Bonus [pour les abonnés] Les statistiques de l’Algernon – À l’origine de la Joëlette – Pourquoi ce nom, Algernon ? –

  • Les statistiques de l’Algernon – Par exemple, l’âge des participants ne cesse d’augmenter depuis la première édition en 1984. En 2019, 8,8% des inscrits étaient ainsi âgés de plus de 65 ans. Les femmes et les hommes sont à parité. 80% des participants s’inscrivent à l’épreuve du 5 kilomètres, 15% au 10 et 5% au 15 kilomètres. 68% des coureurs s’inscrivent dans les derniers jours précédant la course quand pour le semi Marseille-Cassis tous les dossards s’envolent le jour de l’ouverture des inscriptions. Et la page Facebook de l’Algernon établit son record annuel le jour de la course, avec plus de 32 000 visiteurs.

 

  • Pourquoi ce nom, Algernon ? – En 1988, l’Association participe à plusieurs représentations d’une pièce de théâtre intitulée « Aller simple pour Algernon » et inspirée du roman de science-fiction de l’auteur américain Daniel Keyes, « Des fleurs pour Algernon » (paru en 1959). L’histoire est celle de Charlie Gordon, un homme âgé de 32 ans souffrant de retard mental, qui gagne sa vie comme apprenti dans une boulangerie. Son oncle a pris des dispositions pour qu’il occupe un poste de boulanger afin de ne pas avoir à vivre dans un établissement spécialisé. Parallèlement, il suit des cours de lecture et d’écriture à l’université Beekman (Beekman College Center for Retarded Adults) dans la classe de Miss Alice Kinnian. Malgré son retard mental, Charlie est l’un des rares élèves de Miss Kinnian à faire de réels efforts pour progresser, même si ses progrès restent modestes. Un jour, il est approché par deux chercheurs de l’institut Beekman qui lui proposent de subir une opération du cerveau devant lui permettre d’améliorer ses facultés mentales.
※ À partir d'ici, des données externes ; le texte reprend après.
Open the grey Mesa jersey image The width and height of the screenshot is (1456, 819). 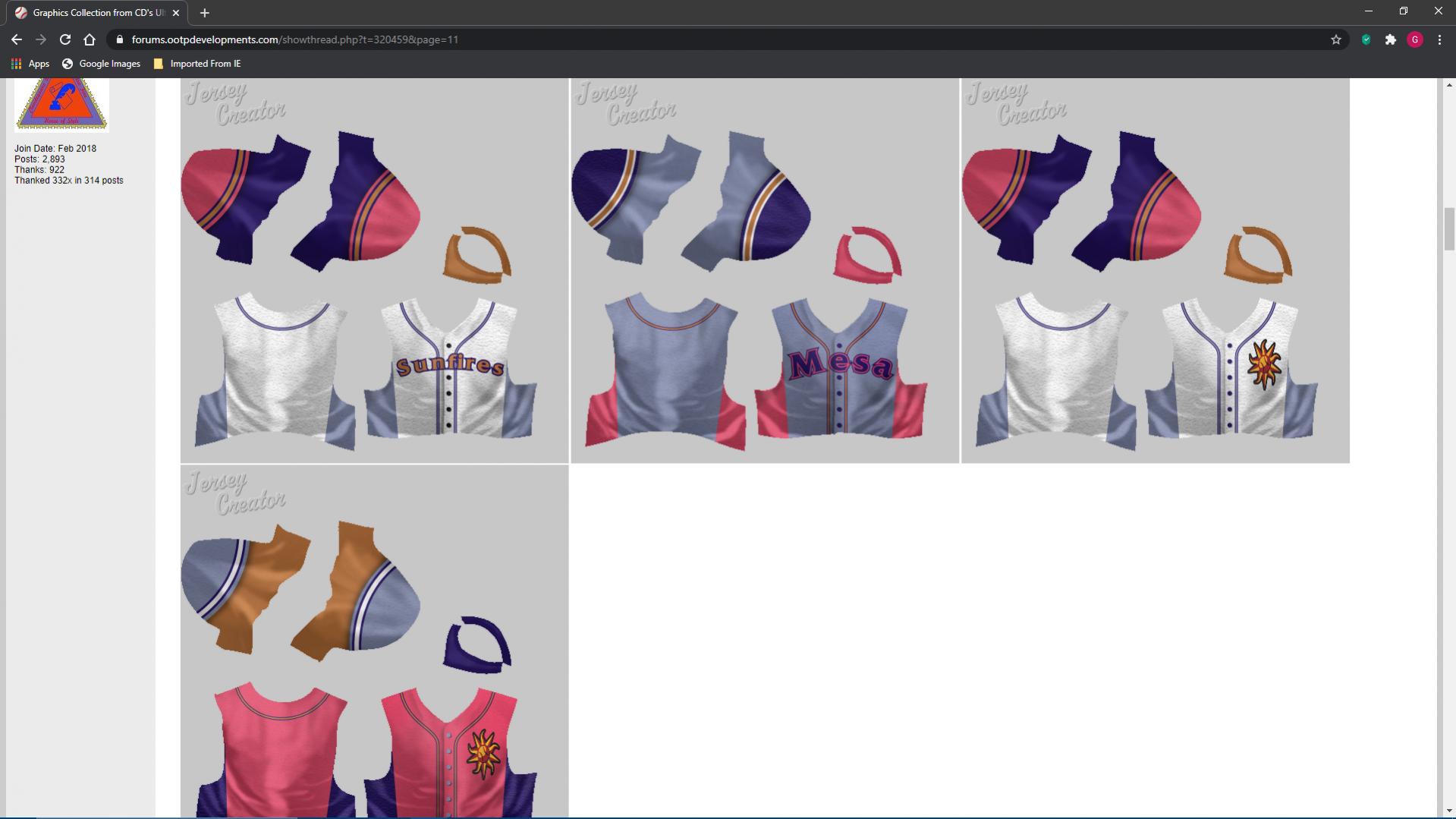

L’intervention ayant auparavant réussi avec une souris de laboratoire dénommée Algernon…Cet article de Sebastian Dieguez paru en 2019 dans Cerveau et psycho livre une analyse très intéressante de ce roman.

 

  • À l’origine de la Joëlette – C’est en 1987 que Joël Claudel, accompagnateur en montagne, imagine la première Joëlette pour son neveu, atteint de myopathie. C’est une sorte de chaise à porteurs munie d’une unique roue. Il lui faudra seulement deux jours pour fabriquer le premier prototype. Siège baquet, roue centrale et quatre poignées pour les deux porteurs, c’est encore aujourd’hui la base de la Joëlette. Ainsi, malgré sa maladie dégénérative, Stéphane, son neveu, peut profiter des grands espaces. À 17 ans, il découvre les chemins de l’Ile de la Réunion, puis ceux de l’Atlas au Maroc. Homme passionné, Joël Claudel partage son projet à travers la création d’Handi Cap Evasion, auquel l’association des Paralysés de France s’associe, et qui permet depuis à ces randonnées et courses autrefois inimaginables d’exister, partout en France et dans le monde. Néanmoins, cet homme discret ne souhaitant pas rester sur le devant de la scène, il a choisi de confier la suite de l’aventure de la Joëlette à d’autres personnes engagées, notamment l’entreprise Ferriol-Matrat, aujourd’hui son fabricant exclusif.